The basal daily rate of cortisol secretion is approximately 6-8 mg/m2 body surface area, although this can increase as much as 10-fold in response to acute severe stress. Physiological replacement of cortisol requires higher doses of 10-15 mg/m2 because the oral bioavailability is 50-60%. Other natural and synthetic glucocorticoids are noted, all of which have different relative potencies as glucocorticoids and mineralocorticoids because of their differing structures and affinities for the GR and MR, as well as for 11beta-OHSD2. Table 1 summarizes the relative potencies and half-lives of main steroid hormones (for a printable version of Table 1, see Media file 1).

The glucocorticoid receptor is an intracellular protein that, in its ligand-bound form, acts as a nuclear transcription factor to regulate the expression of a diverse array of genes in many areas of the body. Factors that influence the spectrum of adverse effects observed in hypercortisolemic individuals include duration of treatment, potency of the steroid, dose and route of administration, and the site and rate of metabolism and clearance.

Since the late 1940s, when glucocorticoids first came into use for their anti-inflammatory and immunomodulatory effects, much work has been conducted by science and industry to maximize their beneficial effects while minimizing their adverse effects. Thus, many synthetic compounds with glucocorticoid activity have been manufactured and tested.

Alterations of the basic steroid nucleus and its side groups give rise to the pharmacologic differences between these chemicals. Such changes may affect the bioavailability of these steroid compounds, including their GI absorption; parenteral distribution; plasma half-life; their metabolism in the liver, fat, or target tissues; and their ability to interact with the GR and MR and modulate the transcription of glucocorticoid-responsive genes. In addition, structural modifications can diminish the natural cross-reactivity of glucocorticoids with the MR, eliminating their undesirable salt-retaining activity. Other modifications enhance their water solubility for parenteral administration or reduce their water solubility to enhance topical potency.

Most synthetic glucocorticoids (eg, methyl-prednisolone, dexamethasone) are minimally bound to cortisol-binding globulin and circulate freely, or they are weakly bound to albumin. A relatively constant percentage of synthetic glucocorticoids is bound to plasma proteins, and, because this percentage is concentration indeperinent, the rate of metabolic clearance remains constant for synthetic glucocorticoids, regardless of dose. Table 1 shows the relative glucocorticoid and mineralocorticoid potencies of different, commonly used systemic glucocorticoids and their approximate plasma and biologic effect half-lives.

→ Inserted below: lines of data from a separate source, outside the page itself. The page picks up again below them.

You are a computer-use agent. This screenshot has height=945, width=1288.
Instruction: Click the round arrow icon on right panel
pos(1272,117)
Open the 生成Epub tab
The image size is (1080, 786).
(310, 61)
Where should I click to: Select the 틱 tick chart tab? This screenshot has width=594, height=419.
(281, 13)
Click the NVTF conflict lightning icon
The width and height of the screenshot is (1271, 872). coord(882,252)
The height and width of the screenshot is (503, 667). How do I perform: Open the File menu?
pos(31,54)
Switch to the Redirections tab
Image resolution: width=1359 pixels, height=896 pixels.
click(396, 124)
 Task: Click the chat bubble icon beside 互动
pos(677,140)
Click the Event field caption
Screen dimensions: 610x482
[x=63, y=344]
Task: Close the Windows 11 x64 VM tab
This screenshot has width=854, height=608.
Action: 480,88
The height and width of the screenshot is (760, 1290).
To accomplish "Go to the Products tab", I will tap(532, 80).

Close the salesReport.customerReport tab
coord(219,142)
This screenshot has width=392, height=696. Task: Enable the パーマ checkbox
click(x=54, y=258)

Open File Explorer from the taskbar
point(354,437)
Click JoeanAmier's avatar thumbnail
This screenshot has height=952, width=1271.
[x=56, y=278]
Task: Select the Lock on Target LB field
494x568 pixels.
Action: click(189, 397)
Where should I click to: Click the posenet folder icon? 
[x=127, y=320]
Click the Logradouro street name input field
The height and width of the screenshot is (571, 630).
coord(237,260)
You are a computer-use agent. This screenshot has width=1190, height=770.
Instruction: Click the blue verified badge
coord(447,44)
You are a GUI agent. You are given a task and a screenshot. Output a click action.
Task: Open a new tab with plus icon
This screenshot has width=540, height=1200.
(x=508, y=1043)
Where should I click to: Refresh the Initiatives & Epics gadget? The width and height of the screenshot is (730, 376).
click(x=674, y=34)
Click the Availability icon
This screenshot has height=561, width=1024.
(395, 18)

Glucocorticoid activity has been defined mostly in rat bioassays, which may not always reflect human responses, particularly the growth-suppressing properties of synthetic glucocorticoids, which have been markedly underestimated. Glucocorticoids can be categorized as short, intermediate, or long acting, based on their biologic effective half-life, which is defined as the duration of corticotropin (ACTH) suppression after a single dose of the compound.